Nel 1991, in occasione della Guerra del Golfo, il Papa afferma che è assurda e condannabile ogni guerra condotta "in nome di Dio", arrivando ad affermare, poco dopo, che anche le Crociate furono "dissonanti col Vangelo"; nel 1996 promuove il primo incontro interreligioso per la pace ad Assisi. Per il Vescovo di Pavia, la novità più dirompente nell'insegnamento di Giovanni Paolo II sulla pace è però rinvenibile nel messaggio del 1 gennaio 2002, di pochi mesi successivo alla strage dell'11 settembre, laddove si afferma che l'autentica pace non presuppone solo la giustizia sociale e il rispetto dei diritti umani, ma anche il principio del perdono (non solo, cioè, il perdono come esperienza personale e talvolta eroica, ma anche il perdono nelle relazioni internazionali, da parte dei popoli e degli Stati). Questa tesi, per mons. Giudici, è una novità assoluta nell'insegnamento della Chiesa e costituisce un messaggio profetico che ha già iniziato a dare i suoi frutti: come esempio ha citato, tra gli altri, l'azione di Mandela in Sud Africa, dove il post apartheid, è stato attuato senza spirito di vendetta.

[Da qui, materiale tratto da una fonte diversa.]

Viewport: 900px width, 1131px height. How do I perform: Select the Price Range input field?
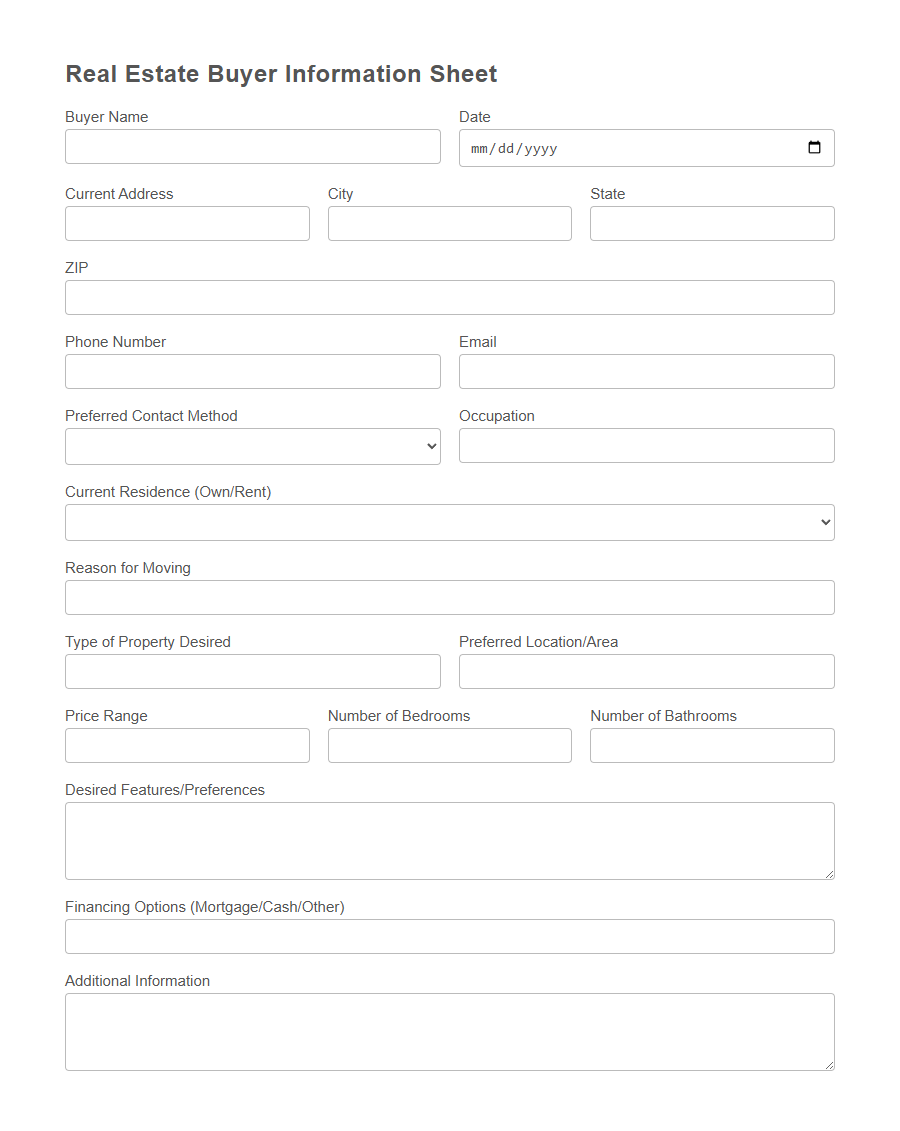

Al prof. Lizzola è toccato il compito di tratteggiare le condizioni per un proficuo percorso educativo dei giovani alla pace. Ha riconoscendo che il nostro tempo non è favorevole all'educazione alla pace, perché è "tempo dell'incertezza", in cui prevale la ricerca di "troppo rapide sicurezze", è il tempo di ragazze e ragazzi fragili, troppo vulnerabili, troppo sottoposti "alle proprie pulsioni" e tentati dall'indifferenza, ma è anche il tempo in cui si vanno precisando, pur nelle difficoltà, nuove forme di dignità della persona e la riscoperta del senso del perdono. Per Lizzola l'educazione alla pace richiede due precondizioni: il recupero del senso del tempo come promessa e il recupero del valore simbolico dei gesti e delle parole. Dopo aver auspicato che i giovani leggano Il problema dell'empatia di Edith Stein e gli scritti di Kierkegaard, ha concluso affermando che un percorso educativo alla pace presuppone l'essere consapevoli dei limiti e delle ferite della condizione umana.